We had a peaceful country or suburban life. I had a beautiful and loving wife and two lovely and lively daughters to keep us on our toes. I played with my children and showed them I loved them. Of course, the hard work of raising daughters was Lily’s. She seldom missed a school event, accompanying the girls’ classes on field trips, baking cookies for classroom celebrations, becoming an officer in the PTA. She got her US citizenship before the girls started school and openly stated that she was proud to be married to a former US Soldier.
So it was a surprise to me to return from a business trip and find such an upset in our home.
“Your daughter is a puttana!” Lily screamed when I got home. She was beside herself. My daughter was thirteen and near the end of seventh grade. Oh! I’d instantly assumed Lil was referring to Sam. I looked around and eleven-year-old Lexi was trying to disappear into the kitchen woodwork with her eyes as big as saucers. Yes, Lily had to be referring to Sam. Suddenly, she was my daughter.
“Calmly, my love. You can’t possibly mean Samantha was selling sex on the street corners.”
“I caught her!” Lily had been working herself up all day and there was no calming that Italian blood. I was beginning to get upset myself.
“Liliana, if you are accusing our daughter of selling herself, you need to present proof to me before I get my gun. Now sit down and tell me what happened.” I seldom spoke so sternly to my wife. I’d agreed to be her partner, not her boss. But if your child is stepping in front of a bus, you don’t wait permission to rescue her. What I needed were facts before I went hunting. I led Lily to the living room and sat her in a chair so I could face her. “What happened?”
“That boy, Simon, that she talks about constantly. I walked out to the garage to get meat from the freezer and he was there, kissing her!”
“I’ll talk to her—and to him—but that doesn’t make her a puttana.”
“His hand was inside her shirt fondling her!”

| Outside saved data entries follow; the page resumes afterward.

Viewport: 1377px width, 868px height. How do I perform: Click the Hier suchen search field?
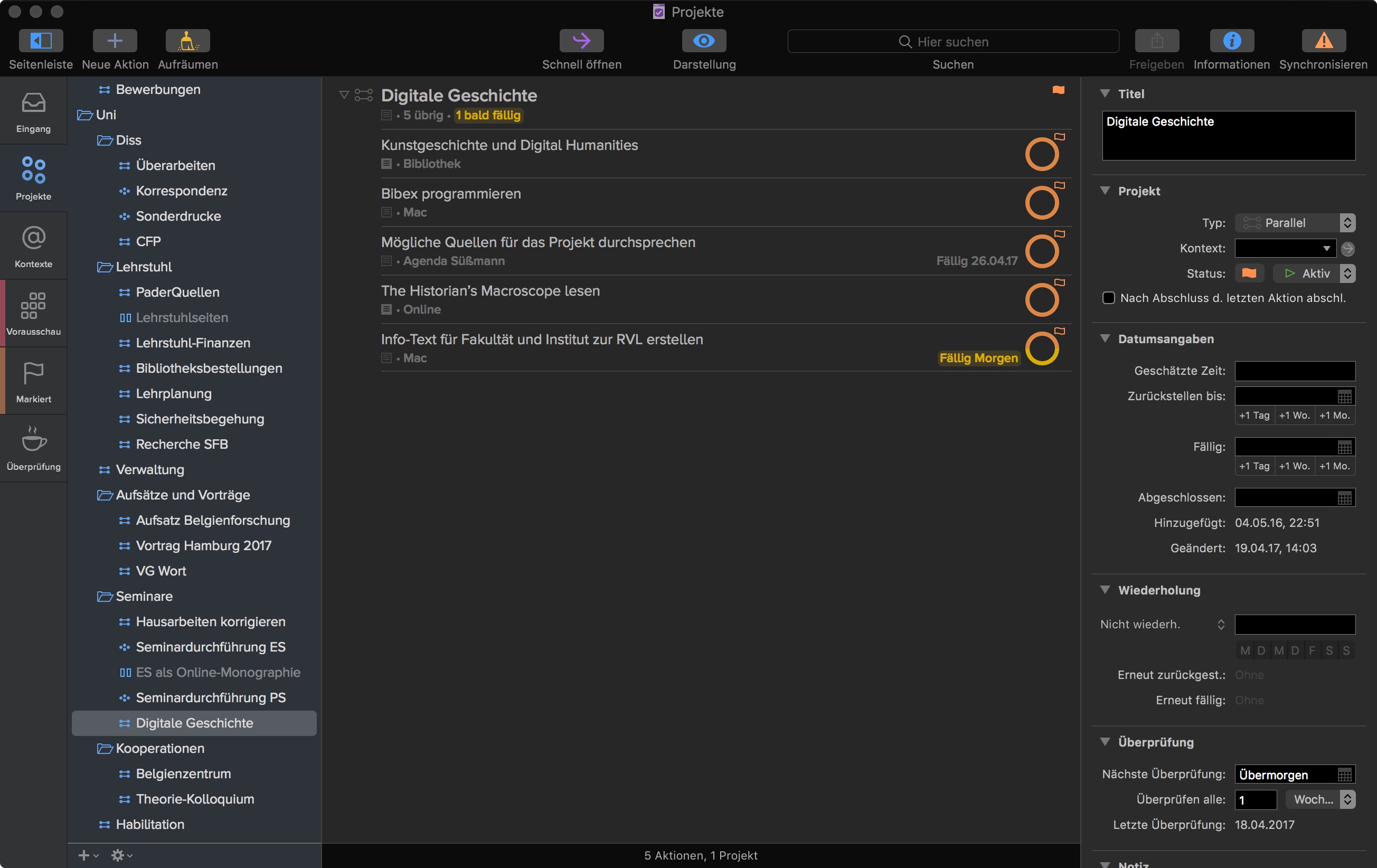(952, 42)
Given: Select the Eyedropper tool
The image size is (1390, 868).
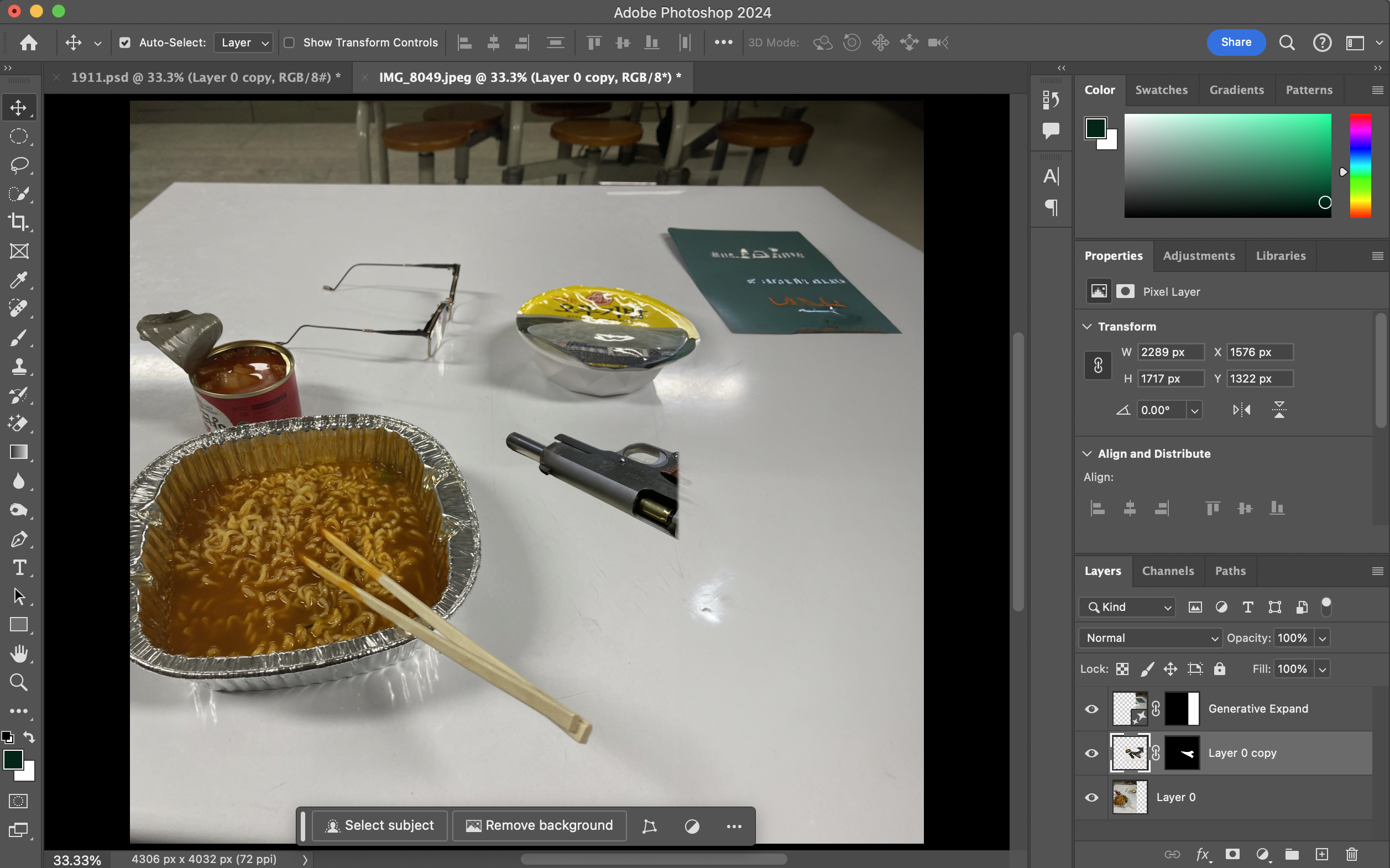Looking at the screenshot, I should tap(19, 280).
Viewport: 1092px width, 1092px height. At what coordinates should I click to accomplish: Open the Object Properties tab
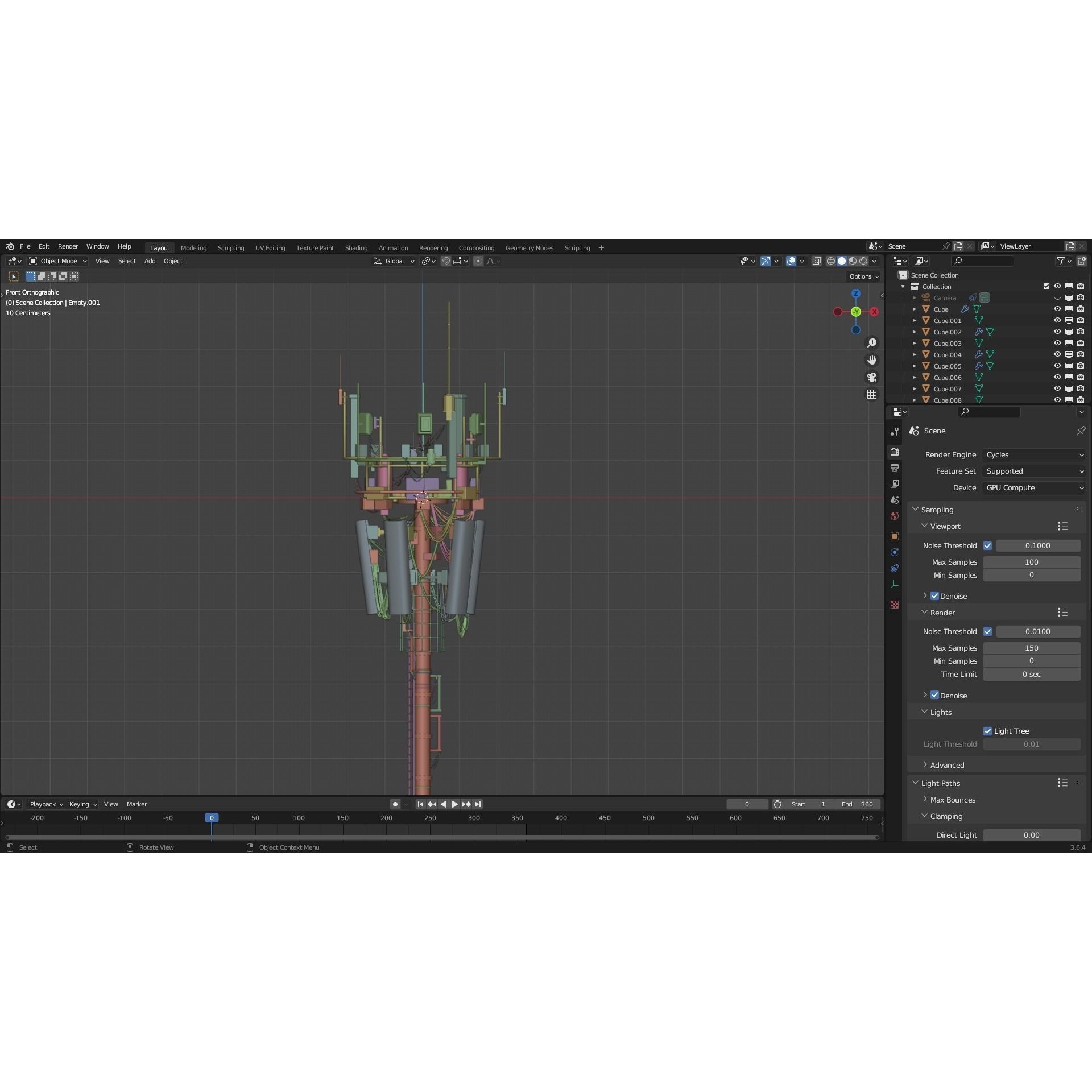895,535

Okay. I was ready to get my gun. I could make that boy disappear and no one would have an idea about what happened. But I wasn’t ready to condemn my daughter. She was a victim until proven otherwise.
“Where is Samantha?”
“In her room.” I turned to leave and Lily started to follow me.
“Stay!” I commanded. She fell back into her seat with a look of shock on her face.
I stopped in my study and removed my jacket and shoulder harness, locking my gun in the safe where it stayed when I was not working. Then I went to see my daughter. When I walked into her room, Samantha rushed to me and wrapped her arms around my waist, sobbing.
“I’m not! I’m not! I’m not!”
My heart broke.
I picked my daughter up and carried her back to the living room. I sat in my chair with her held in my arms. Tears were on my own cheeks as well.
“Tell me, Samantha, my good little witch. Tell me everything that happened and don’t leave anything out.” I was shocked at where she started.
“I’m an ugly hairy beast. Everyone makes fun of me.”
The world had changed since I grew up in the fifties and sixties. We were heavily influenced by the hippie scene, even in the military. Our icons were natural earth mother types. Janis Joplin, Joan Baez, Carole King, Joni Mitchell. You expected them all to have long hair and to eschew the niceties of shaving. Even Liliana had never shaved her legs until our wedding when it became popular to wear panty hose. I never paid a moment’s notice to the faint shadow on her upper lip. For my part, hair was a symbol of masculinity. I shaved twice a day and kept only my mustache on my face. But my chest hair often stuck out the top of my shirt collar because you simply have to stop shaving somewhere.
But the icons of the mid-eighties were Cindy Crawford and Christy Brinkley. Fashions were sleeveless with exposed armpits. Skirts were short with bare legs. And my little girls had both inherited the hair of their Italian and Spanish ancestors.
“They call me an ape. I can’t shave every day and girls in gym make fun of how much hair is between my legs.”